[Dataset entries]
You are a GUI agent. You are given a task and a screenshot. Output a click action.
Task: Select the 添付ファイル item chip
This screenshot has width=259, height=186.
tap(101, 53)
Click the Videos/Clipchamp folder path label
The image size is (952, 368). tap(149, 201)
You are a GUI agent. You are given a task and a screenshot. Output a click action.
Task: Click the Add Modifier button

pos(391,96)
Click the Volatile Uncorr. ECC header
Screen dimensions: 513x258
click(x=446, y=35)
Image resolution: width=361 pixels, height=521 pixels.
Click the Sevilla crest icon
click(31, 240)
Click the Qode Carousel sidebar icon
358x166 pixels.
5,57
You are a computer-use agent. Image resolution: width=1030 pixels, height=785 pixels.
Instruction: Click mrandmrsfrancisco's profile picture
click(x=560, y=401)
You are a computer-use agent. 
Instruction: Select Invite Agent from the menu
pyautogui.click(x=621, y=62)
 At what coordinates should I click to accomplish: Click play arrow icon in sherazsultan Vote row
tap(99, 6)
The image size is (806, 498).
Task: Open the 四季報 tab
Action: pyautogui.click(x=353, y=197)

**Requirement**: Return the lines from the one containing "Instruction: Select Invite" through the last line of the records. Include both ends and nothing else.

**Answer area**:
Instruction: Select Invite Agent from the menu
pyautogui.click(x=621, y=62)
 At what coordinates should I click to accomplish: Click play arrow icon in sherazsultan Vote row
tap(99, 6)
The image size is (806, 498).
Task: Open the 四季報 tab
Action: pyautogui.click(x=353, y=197)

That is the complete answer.